* [RECORDS FOR PROCESSING]
----------

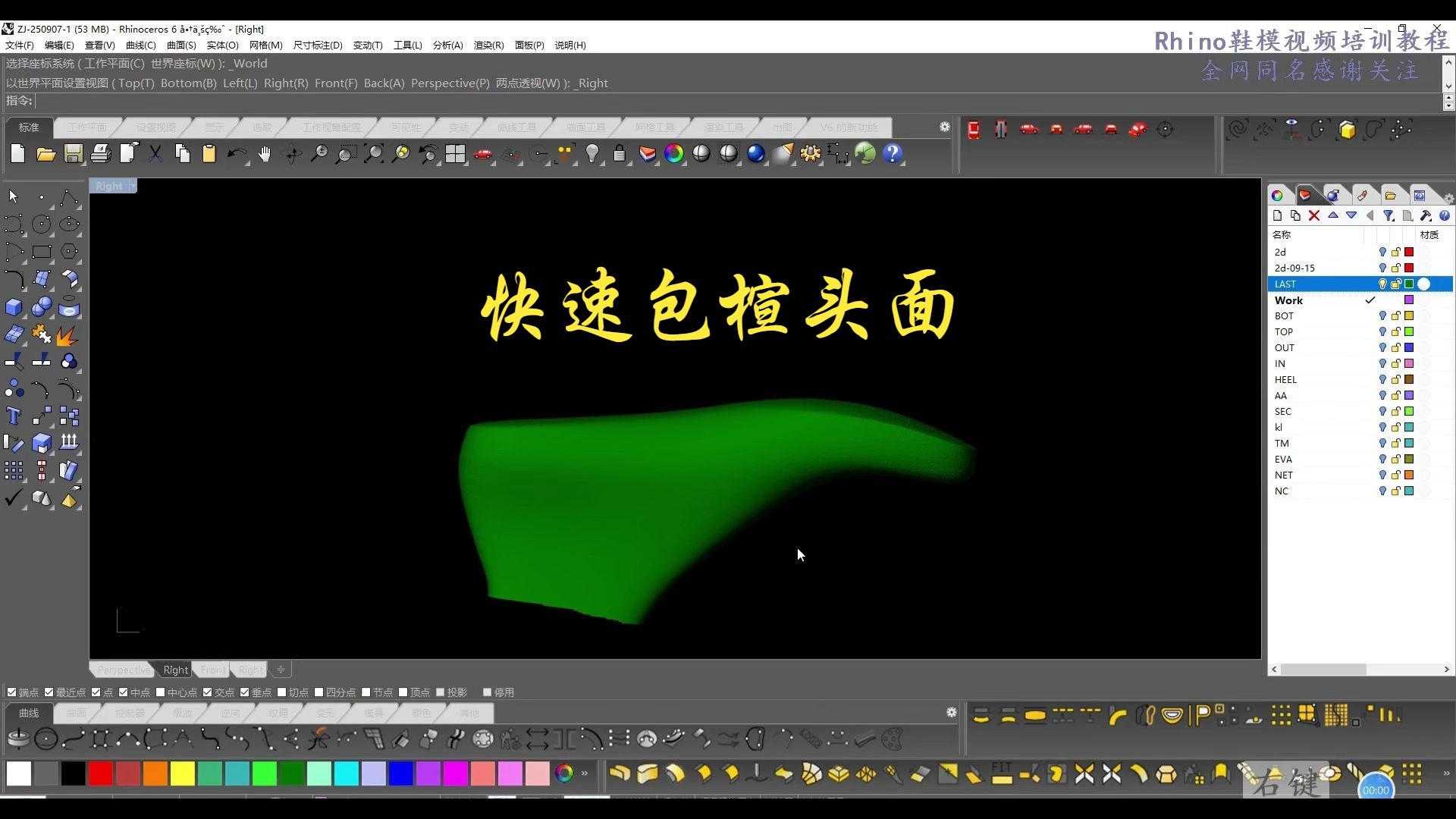Switch to the Perspective viewport tab

click(122, 670)
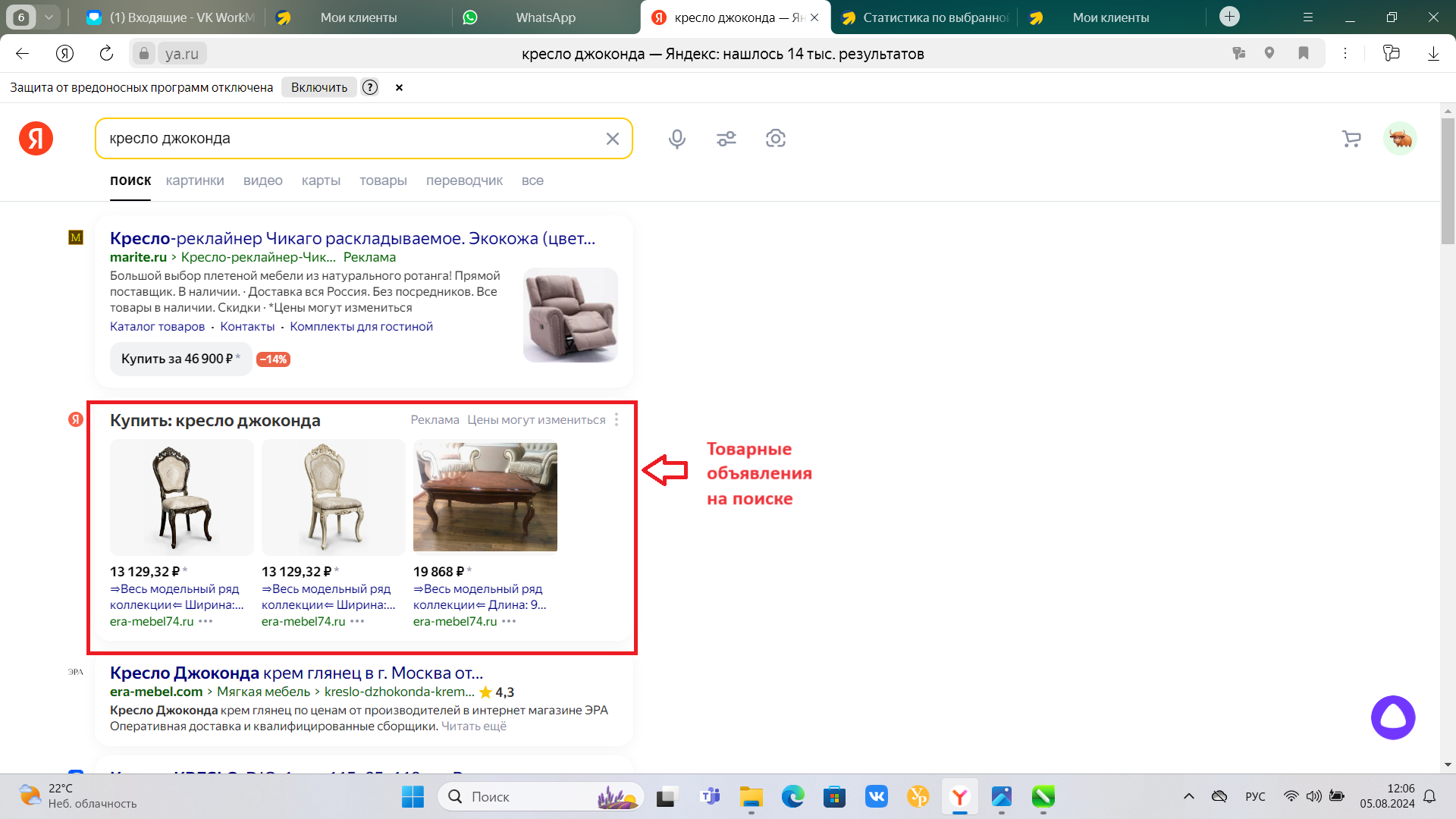Expand the tab group dropdown arrow

tap(49, 17)
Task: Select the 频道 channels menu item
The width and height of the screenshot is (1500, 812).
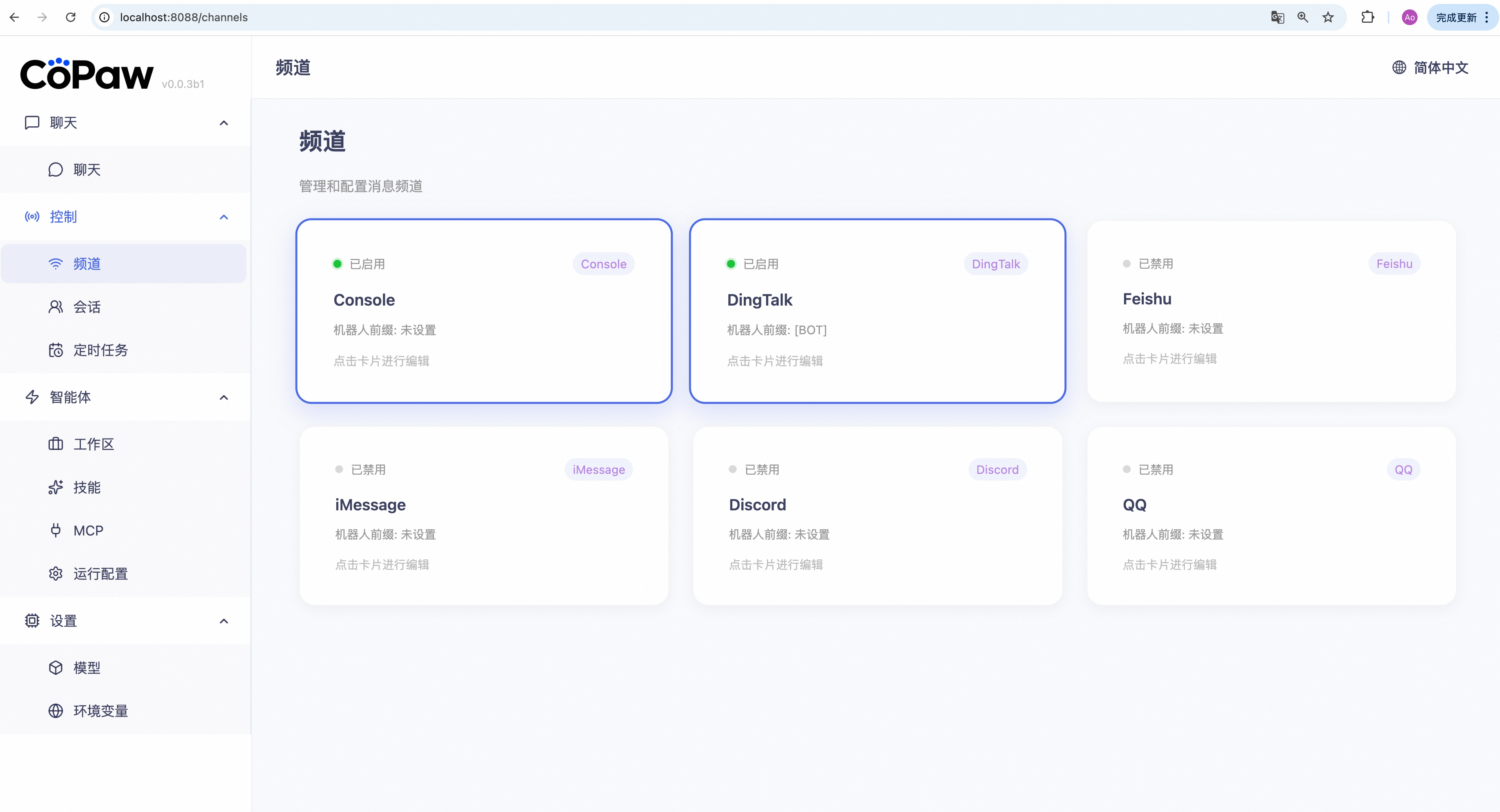Action: click(x=87, y=264)
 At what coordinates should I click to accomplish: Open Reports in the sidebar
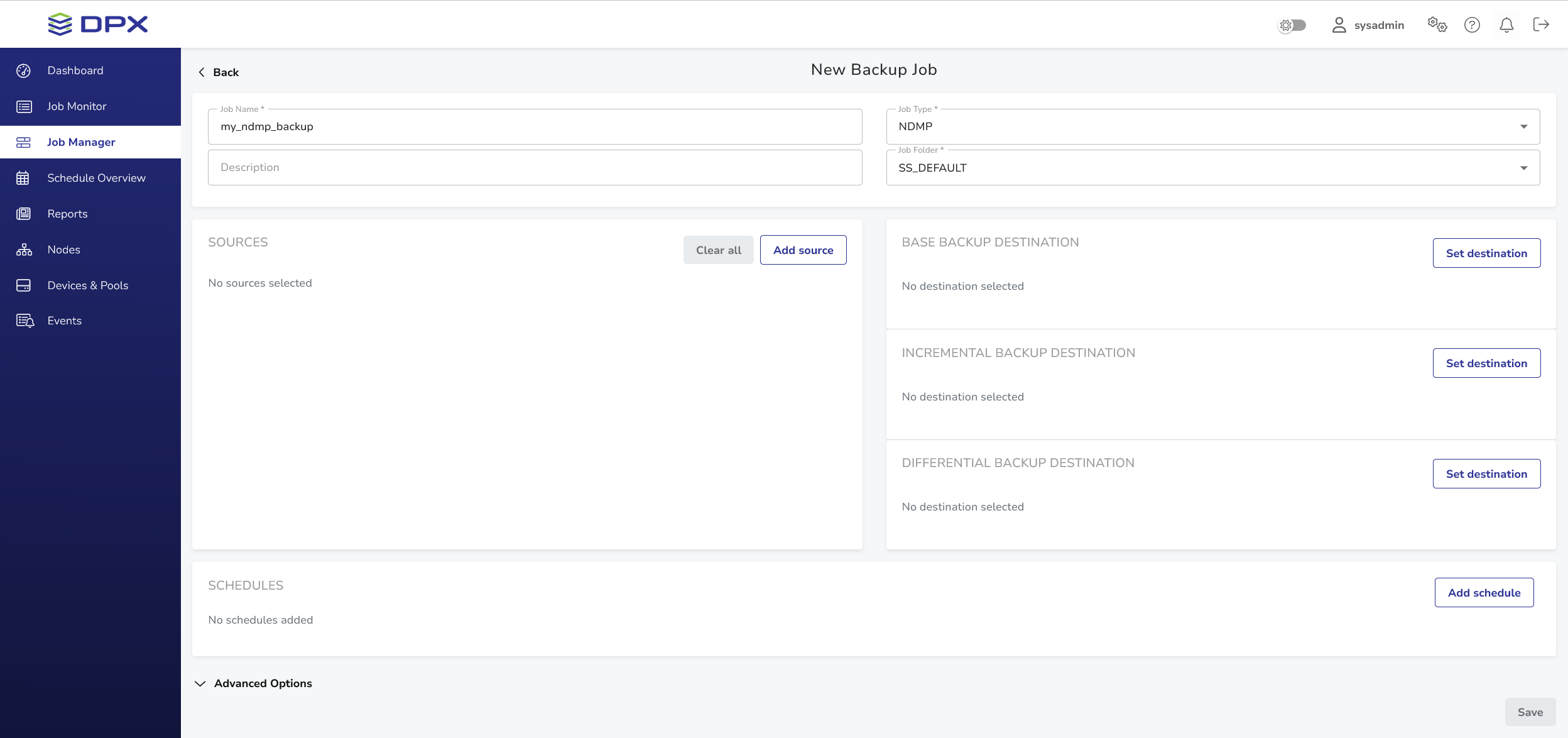(67, 214)
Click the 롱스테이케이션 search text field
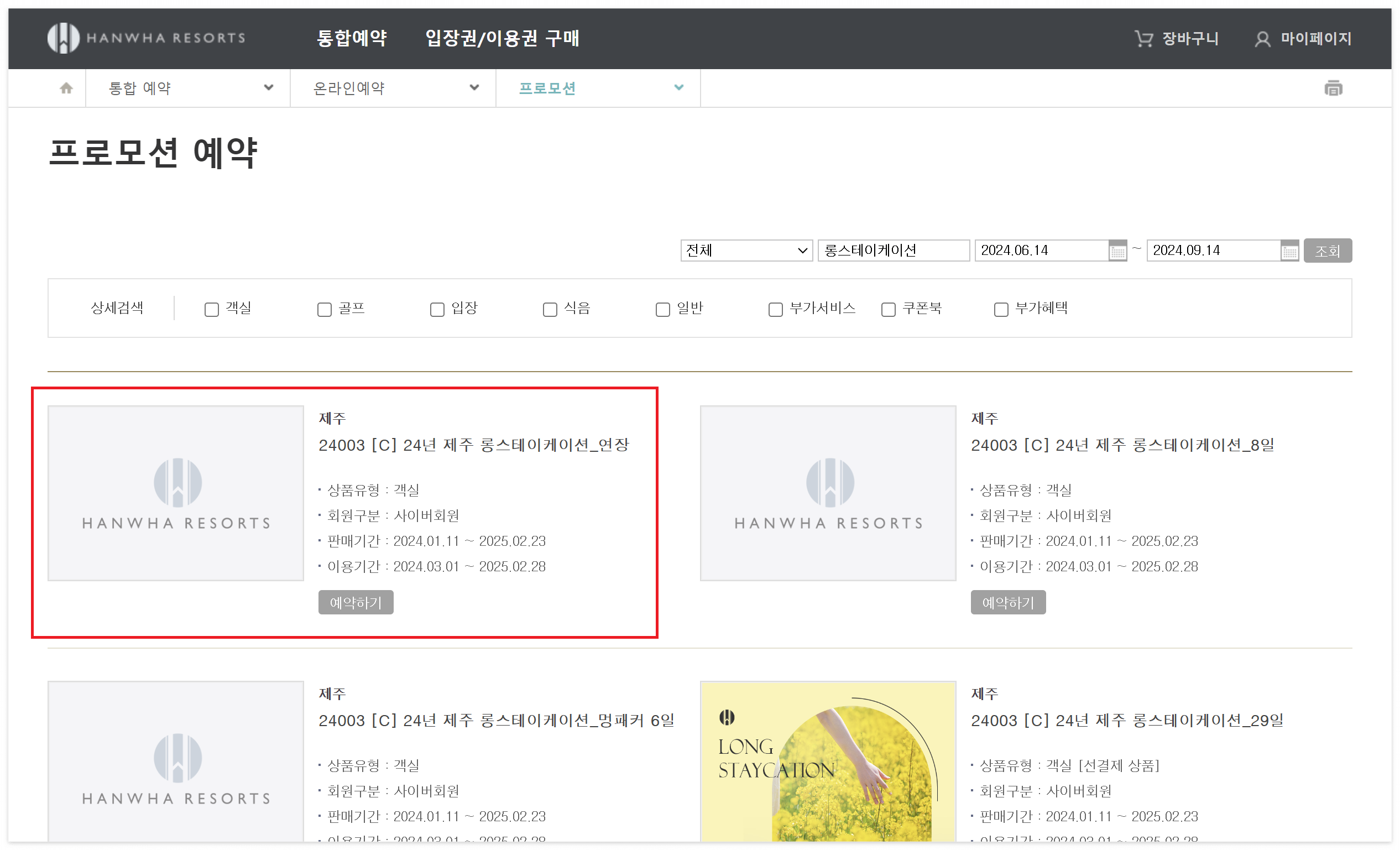Screen dimensions: 1400x850 pos(892,251)
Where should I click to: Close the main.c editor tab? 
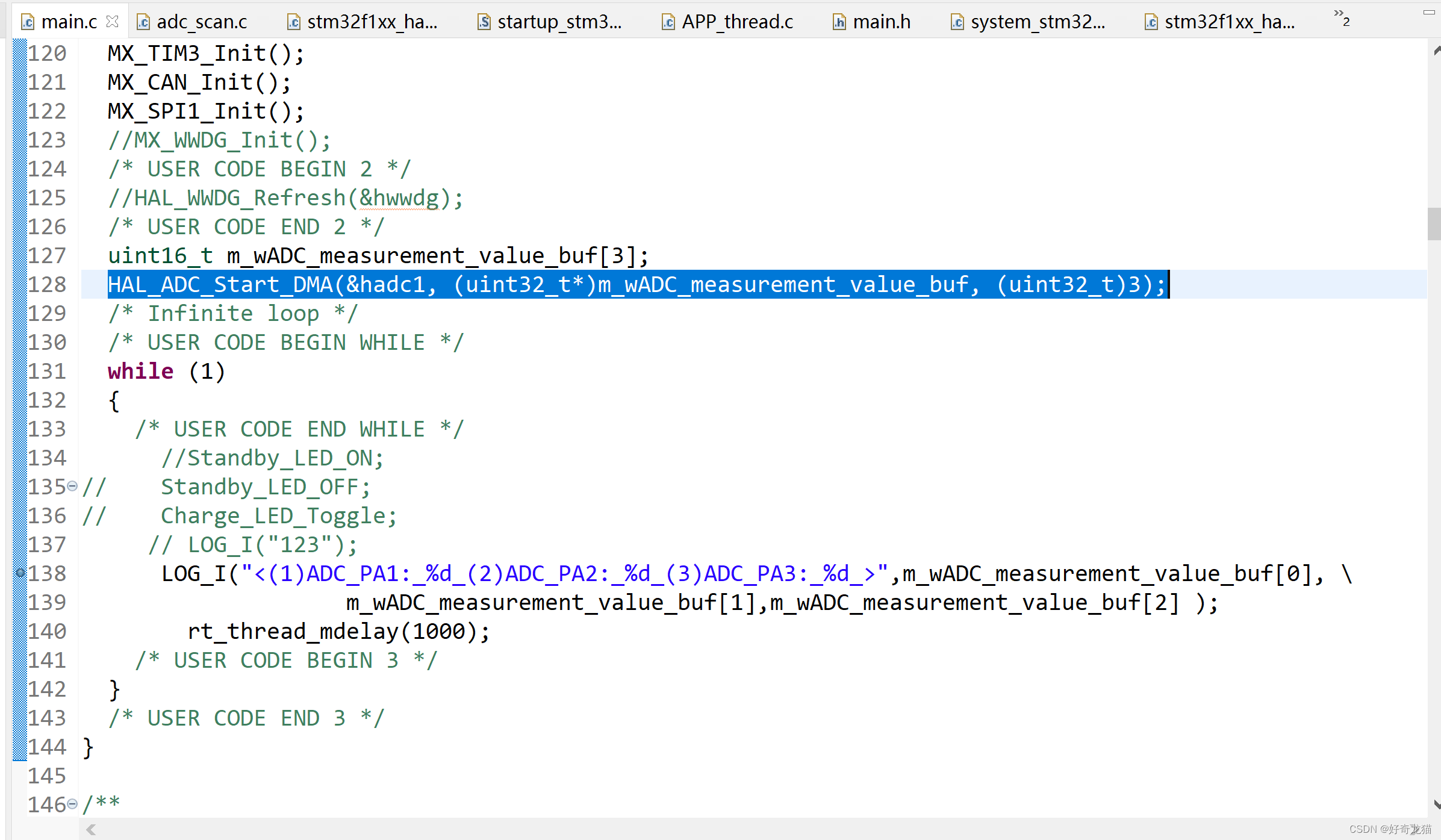click(x=112, y=22)
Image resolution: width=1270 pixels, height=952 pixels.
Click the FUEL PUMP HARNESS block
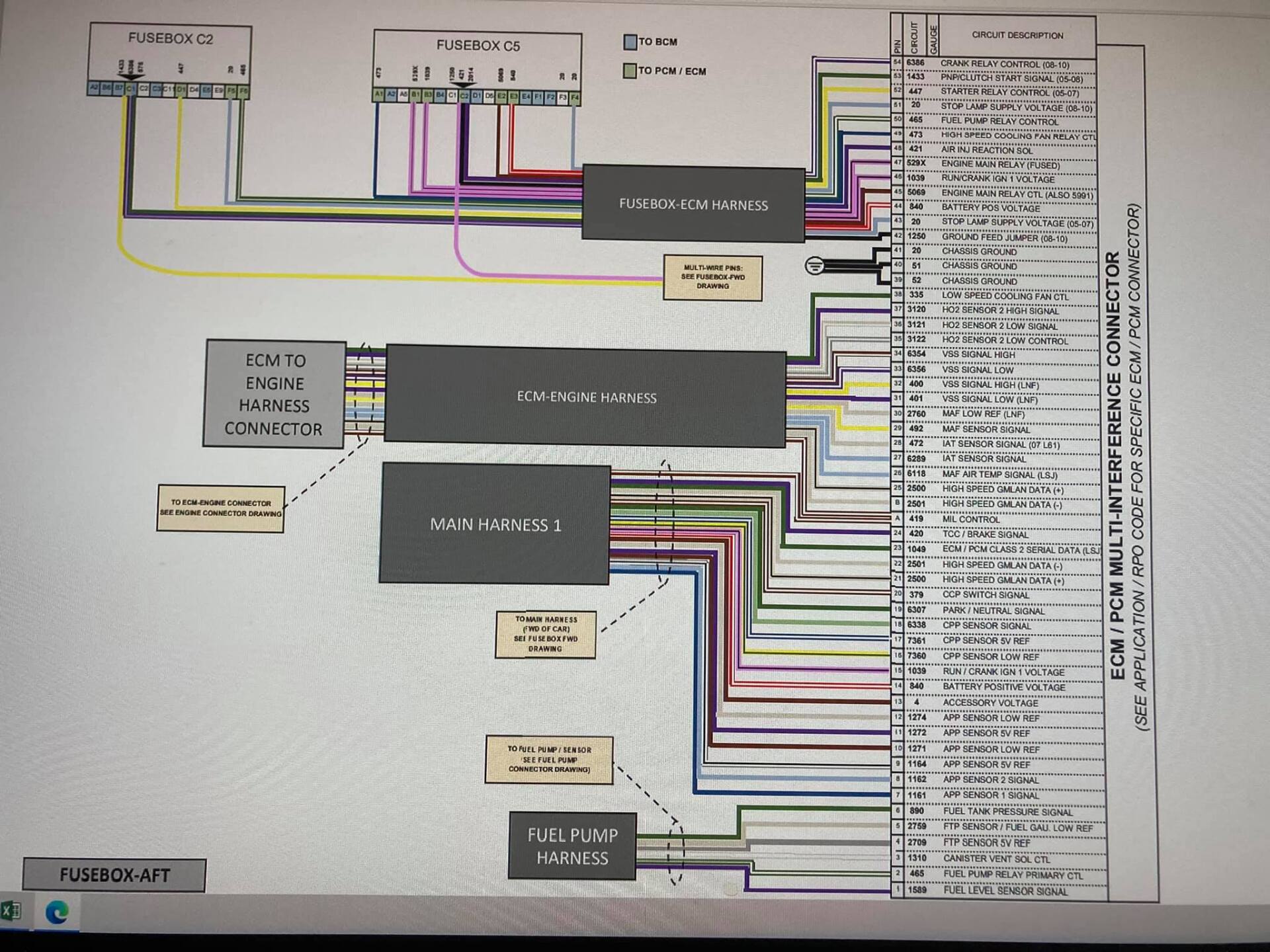click(572, 846)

----------

Starting at the line that holds "Task: Select the 频道 channels menu item", retype every line through the end of the data, both ends included. Pictures stay out of the copy.

Task: Select the 频道 channels menu item
The width and height of the screenshot is (1500, 812).
Action: click(x=87, y=264)
 At what coordinates should I click to accomplish: Open Reports in the sidebar
(67, 214)
Click the 롱스테이케이션 search text field
Screen dimensions: 1400x850 pos(892,251)
Where should I click to: Close the main.c editor tab? 
click(x=112, y=22)
Image resolution: width=1270 pixels, height=952 pixels.
Click the FUEL PUMP HARNESS block
click(572, 846)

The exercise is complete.